Until recently SPACs had something of a bad odour about them as they allow private companies to circumvent the usual disclosure requirements needed to be listed on stock exchanges. The sense was that a company doing this probably had something they preferred to keep quiet.
While the current craze shows this stigma has evaporated, recent developments suggest perhaps it should come back. One prominent business to list itself using a SPAC was Nikola Motor Company – which deployed slick visual designs to promise electric trucks of the future. Then came the report by the short-selling firm Hindenburg Research that accused the company of being nothing more than an “intricate fraud”. One of the most striking, and hilarious, revelations was that a video which supposedly showed a Nikola truck smoothly cruising down the road in fact showed the truck rolling down a hill – with camera angle then altered to conceal this fact… Had the company listed itself on the stock market via a normal IPO disclosure requirements would have made concealing these inconvenient facts harder.

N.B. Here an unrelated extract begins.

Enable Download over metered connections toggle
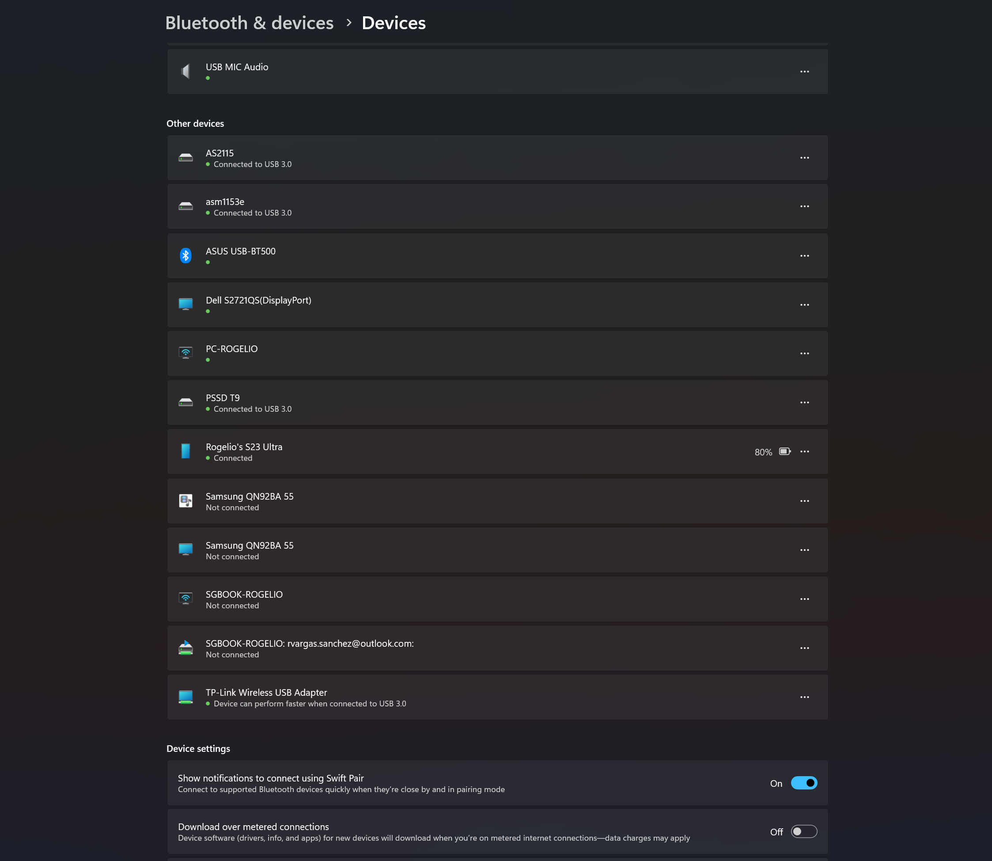 [x=804, y=831]
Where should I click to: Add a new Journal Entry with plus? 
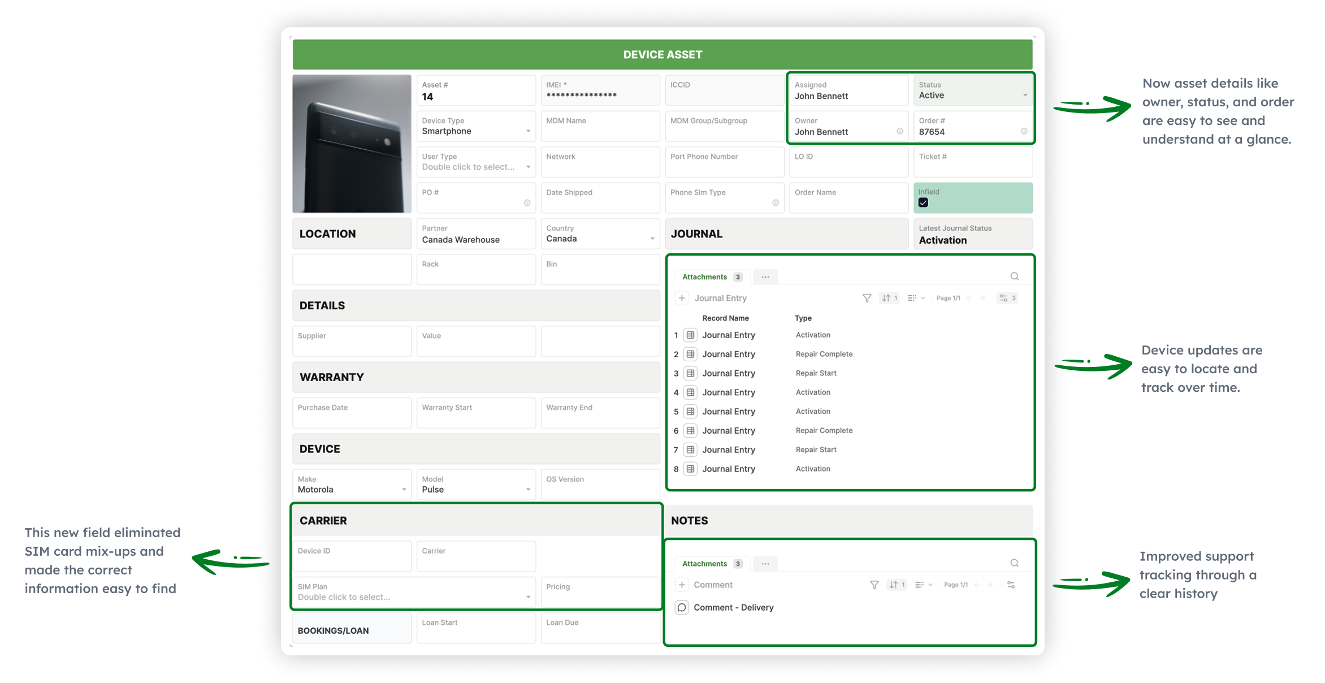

It’s also worth noting that Wirecard – another tech company now at the centre of a massive fraud scandal – also circumvented normal IPO requirements, though it did so by taking over a defunct call centre company which was already listed on the stock exchange.
Even in cases where the companies being acquired aren’t engaged in massive fraud – most of them, one would hope – lack of disclosure can be a problem.
The majority of companies that SPACs are looking at are tech start-ups – no wonder considering the how tech stocks have soared in the past year. Yet even many non-fraudulent tech start-ups have a tendency to provide *ahem* optimistic assessments of their own prospects trading on anticipated future success. After all, Tesla made its first profit last year 18 years after it was founded and Uber has yet to make one, but this hasn’t prevented them from having sky-high valuations. Why should it stop them? This is of course the reason that the right to release financial forecasts of projected revenue is so key to the current SPAC-mania in the US.
Still, even with plenty of – possibly irrational – exuberance going around, IPO disclosure could prick some of the more absurd bubbles. In 2019 the office-sharing company WeWork saw its anticipated sky-high IPO abandoned after the required disclosures revealed massive losses. Subsequent scrutiny revealed other troubling features such as a frat house-style corporate culture that ignored sexual harassment complaints and the wildly eccentric behaviour of its founder Adam Neumann – who trademarked the word We and then sold it to his own company for $6 million.
But now WeWork, whose finances have been pummelled by the pandemic shutting down office across the world, is apparently trying to go public again – via a SPAC…
Fizzing tech markets pull in investors at least partly based on the anticipation that the SPAC stocks will increase in value once the acquisition is announced. Many are worrying that SPACs themselves are becoming an asset bubble. The case of Churchill Capital Corp IV and Lucid Motors – another electric vehicle company, though not of the fraudulent variety – is a cautionary tale.
Reports that Churchill and Lucid were in talks drove up share prices by an astounding 472 per cent as visions of Tesla danced before investors’ eyes, even as Lucid responsibly downplayed the comparison. Yet when the deal was finally announced 22 February reality set in and the shares are now trading at roughly half the price that they were.
This is not to say there are no SPAC success stories out there. The deal between the SPAC Diamond Eagle Acquisition Corp and the online gambling operator DraftKings looks to be paying off handsomely. And given the current craze perhaps the rule changes are necessary to keep London attractive for investors. However, with so many SPACs being founded left, right and centre by unconventional players – like former basketball star Shaquille O’Neal and Philip Krim, the CEO of an unprofitable mattress company – one can’t avoid the feeling that something has to give.